During this year, I've completed a great deal... projects that I've dreamt about have come to fruition. I finally graduated with my degree in psychology (an 8-year journey), completed my training as a Bach Flower Remedy practitioner (3 years), got to travel to the US (lifetime ambition), to train as a SoulCollage(R) facilitator (dream engendered at my first ever encounter with the process more than 3 years ago). I mustered the energy and resources to transform my home from the drab place in which my marriage came to an end to a light-filled, warm space in which I begin the next phase of my life. Hey! I even wrote a novel! I had my national radio debut! I've had poems published in a couple of journals. I've met wonderful people - online, in reality, here at home and on my travels. I've stood on the shores of three oceans. I've spread out the pieces of myself - the good, the bad, the miserable, the joyful, all the shades in between, and I've been pleased that this year has been a year of forward motion, a year in which I've been glad to be alive, and glad to be me.
12 Comments:
I am in awe that you wrote a novel this year. In a MONTH!! Wow. It makes me smile. What now? What is your next step with it?

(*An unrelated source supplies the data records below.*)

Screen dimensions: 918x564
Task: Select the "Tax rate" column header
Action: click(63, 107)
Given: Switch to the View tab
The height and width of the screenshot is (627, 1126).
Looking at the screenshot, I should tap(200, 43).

Blogger is always giving me crap. I think of changing, but...I hate change.
:)
I'm sort of wondering what I'm doing in the blog world these days too. I started blogging at one site, then changed over to a different one when beta Blogger came along.

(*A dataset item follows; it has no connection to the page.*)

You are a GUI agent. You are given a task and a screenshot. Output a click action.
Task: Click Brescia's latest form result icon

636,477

I'm just chalking it up to the ebb and flow that is life.
Shingles? OUCH!
I changed over the Blogger Beta for the Jacob blog, and altho it disappeared for a couple of hours, and they didn't email me like it said it would when it was done transferring old to new, it worked just fine, and they do have alot more features.

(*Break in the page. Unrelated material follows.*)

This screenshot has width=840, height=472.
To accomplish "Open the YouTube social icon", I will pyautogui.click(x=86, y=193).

As far as why you can't post pics, I don't know.
Oh, and totally impressed with everything you acccomplished this last year.
To have been pleased with your year is a very good thing. Happy late birthday...mine is Monday.
Wow! What a year! You've accomplished so much, and all important things.
What a wonderful year, Imelda! You have created and accomplished so much in one year; I am in complete awe. What a journey - and what an inspiration!
(Thank you for sending me that link - I haven't had a chance yet to listen, but I plan on it tonight, as a reward to myself for working all weekend.)
Did you ever get your tree??
:)
I'm so glad to know you through this blogging process. You have really had an amazing year and I think you ought to give yourself a pat on the back or a party. Happy Belated Birthday! And I loved listening to you read your poem - I even recognized the poem which I think you posted here on one of your blogs - I felt like a real fan listening to you.
I am stil new at blogging, and it really is a roller coaster! That brings me to wonderful blogs (like yours!) and inspires me endlessly.
I am glad to know that it has given you such fortune as well.
It sounds like you have done so much in just a year! Congratulations on all your accomplishments! Blogging is so wonderful, I think, because you meet so many interesting and creative people- people to be inspired by and people inspired by us! We are all here for one another, to nurture and help each other- and it sounds like you have had your share of both!
(((Hugs!))) so much you have accomplished this year! so happy to have met you through AW. I'm in this new spot now, using my real name, so do stop in for a visit! i wish you a year full of creative goals accomplished, fun, joy, and love!
You've disappeared. On purpose, or busy?